When I look at the romantic comedy films of the 30s, it strikes me how many of the American-made films are set in a kind of fantasy Europe.
Ernst Lubitsch’s Trouble in Paradise was perhaps the most quintessential, but there were a lot of them, including Grand Hotel, set in Berlin and starring Greta Garbo and a host of the top stars of the period.
And of course the inimitable Top Hat, starring Fred Astaire and Ginger Rogers, set in a Venice that seems to exist in a fairy tale world.
That fairy tale world extended to a fantasy New York, such as in Dinner at Eight, and a host of ‘Broadway’ musicals whose numbers could never have been produced on an actual stage.
The explanation I’ve seen most often is that Americans who in those Depression days could manage to cadge the nickel for a show wanted escapism, the more glamorous the better.
But I wonder if there is also because so many of the creative minds in film, particularly in the twenties and thirties, were first and second generation Europeans, harking back to what they remembered of European society, or their childhoods in the rougher parts of New York, looking in longing at the elegant cars and clothes of the Park Avenue swells.
Some of the most brilliant of those filmmakers—like Lubitsch—imbued their films with a kind of continental sophistication that ran orthogonal to strata in American culture.
Some friends and I once binged on a succession of these films, after which one of the group remarked that young people today, given the lamentably skimpy history prevalent in so many schools, might garner from watching old movies an impression that the thirties was a sunshiny period filled with rich people having fun.

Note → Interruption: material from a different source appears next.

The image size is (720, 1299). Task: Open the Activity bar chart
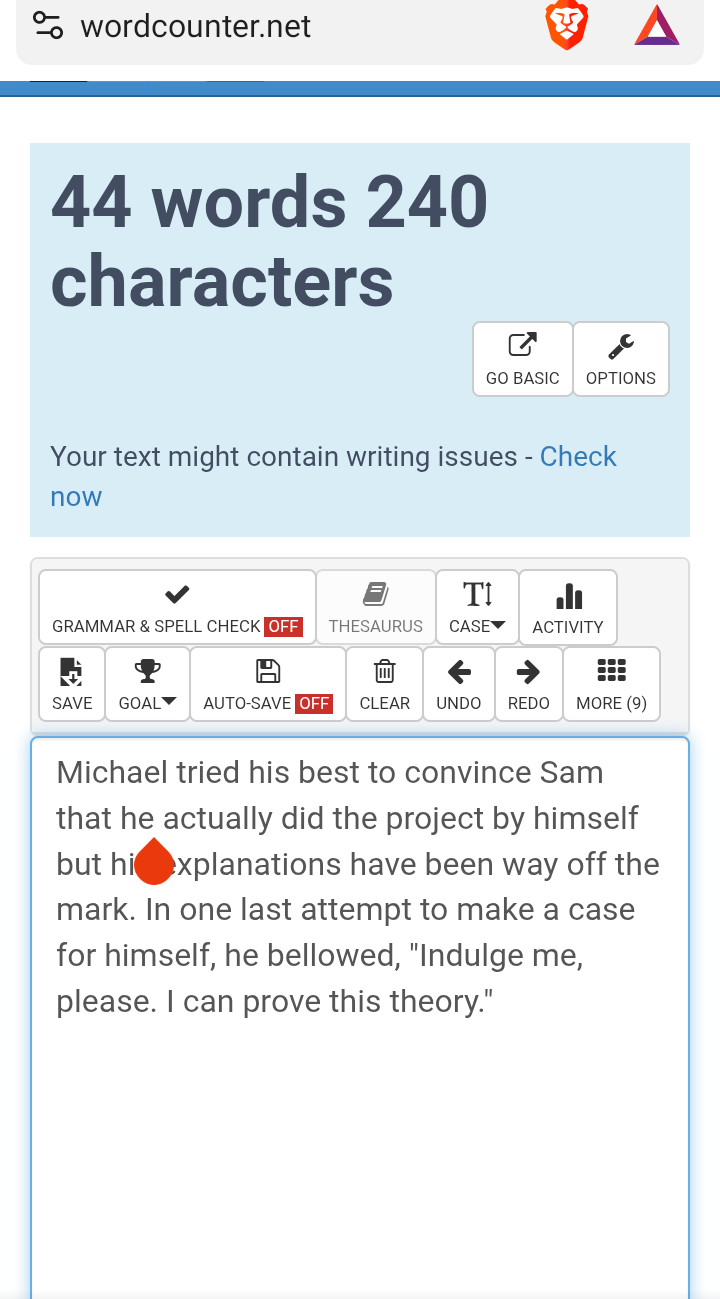568,607
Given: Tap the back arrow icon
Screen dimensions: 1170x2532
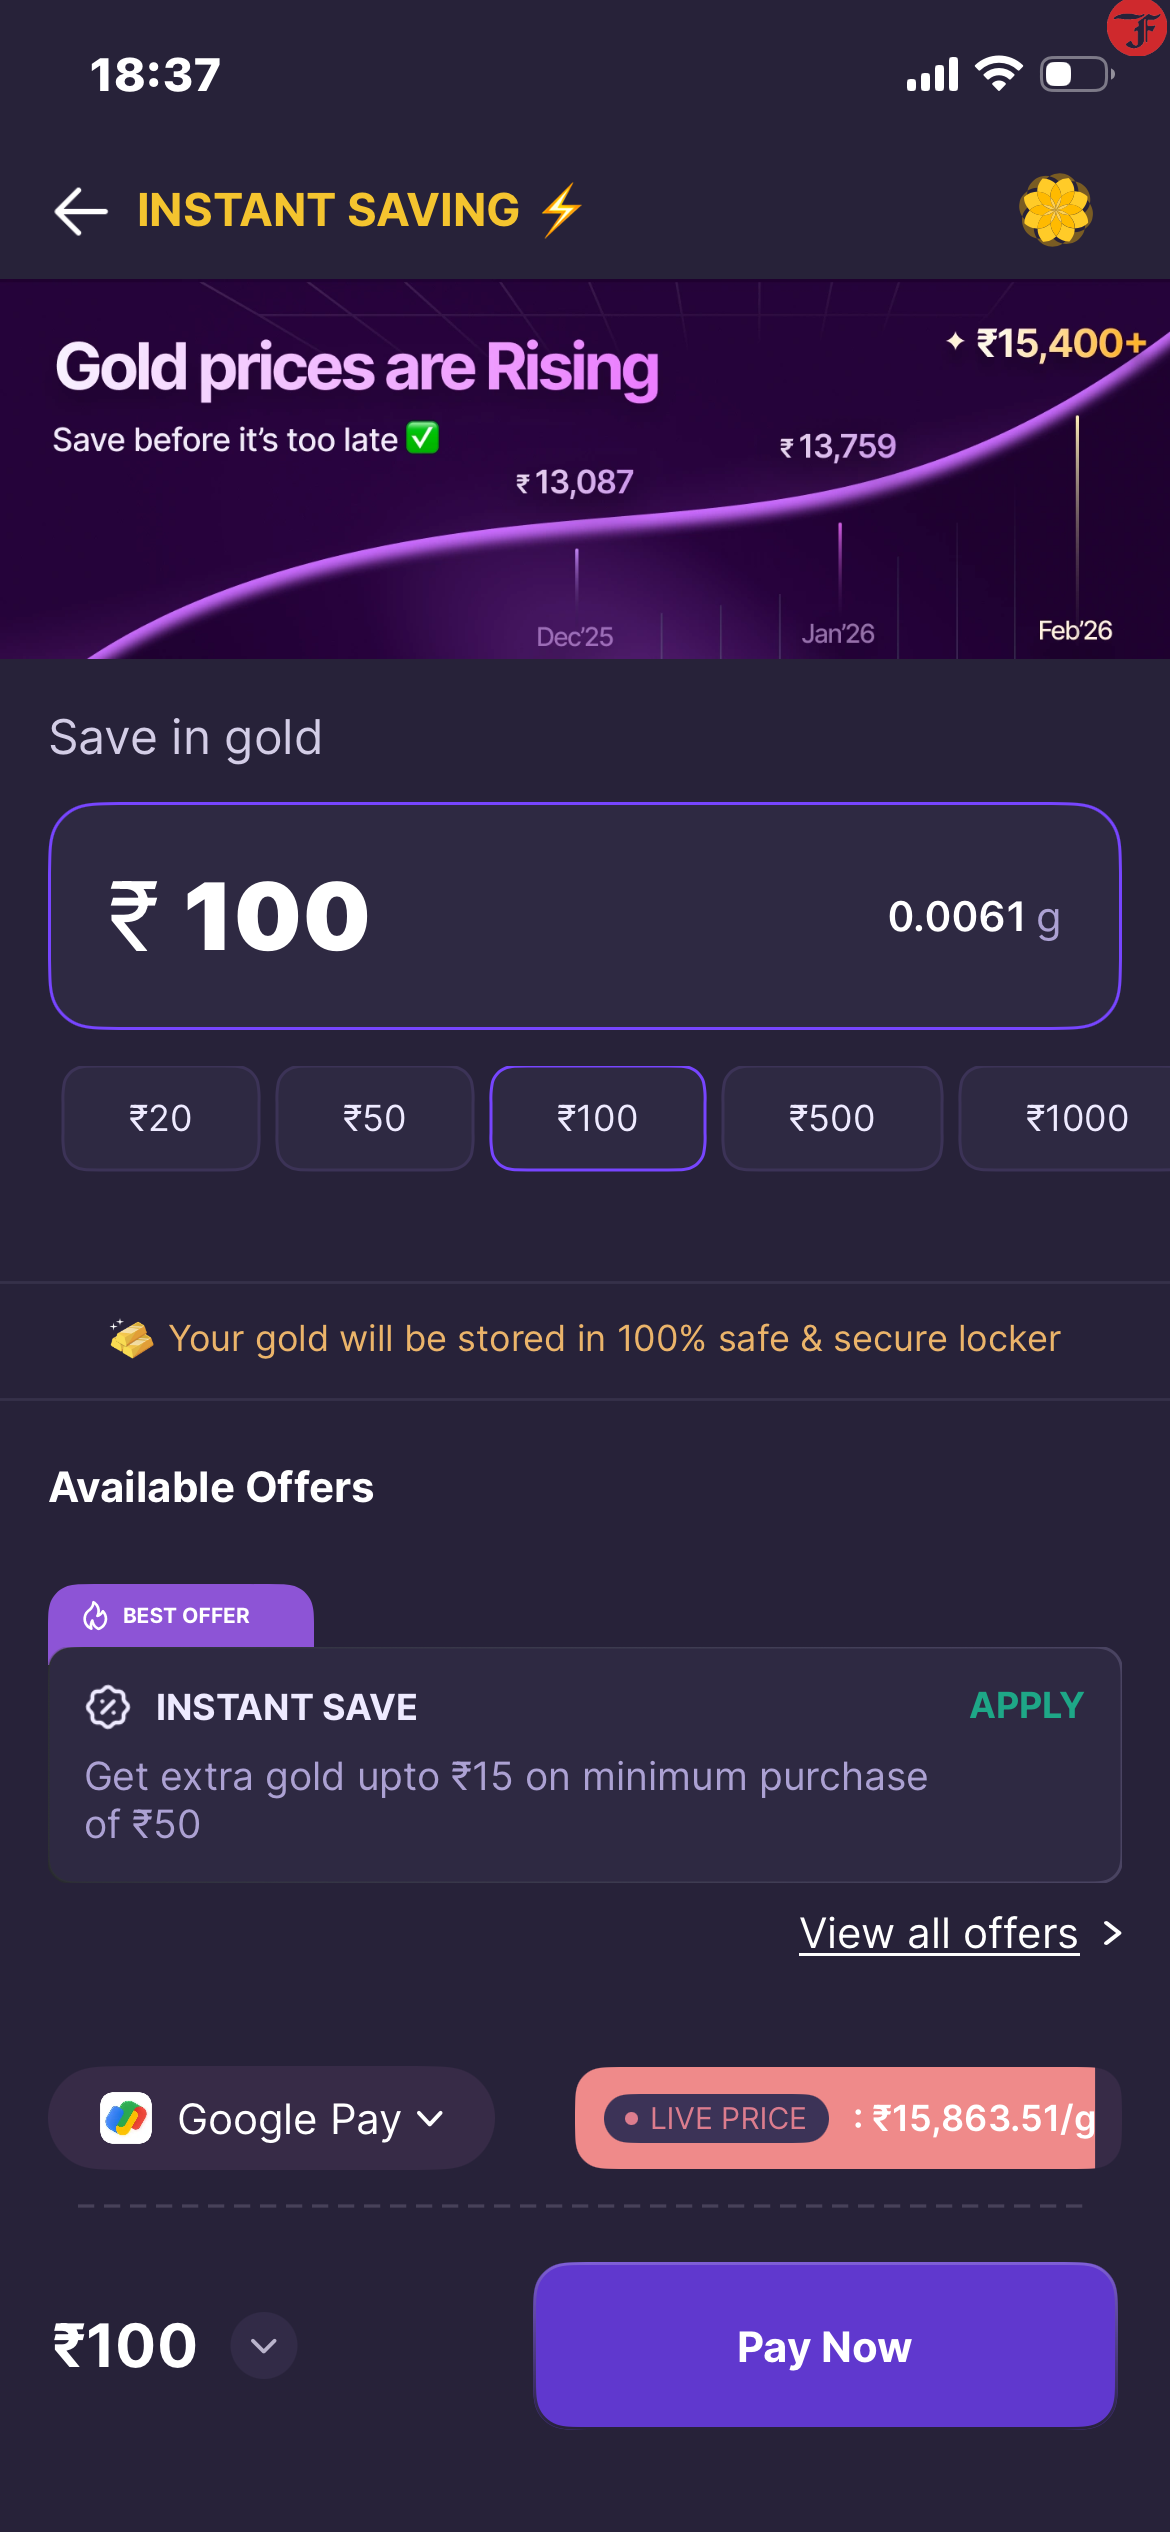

Europe in these glamor films was presented as a gigantic Disneyland, with enormous gilt theaters, sophisticated art deco restaurants, and marble-pillared houses as settings for fabulous parties instead of rides, just as New York was a world of night clubs, theaters, mansions, and horse carriages in Central Park.
I’ve heard it said that the thirties were the last of Europe’s glamour period, that once the war ended, glamour was gone forever, except in dress-up parties that hearkened to the past. Even as prosperity slowly returned, the days of fabulous Art Deco designs, and slinky silk gowns and suavely tailored tuxedos didn’t make a comeback, except in costume balls.
Instead there was the boxy-shouldered, awkward look of the forties’ costumes for women, and men endured twenty years of dumpy suits, with their pants hitched almost to their armpits, before the tight pants and bell-bottoms look of the sixties and seventies. No “glamour” anywhere in sight.
But maybe that depends on one’s definition of glamor.
What’s your take on the thirties, and the age of glamour, in the West?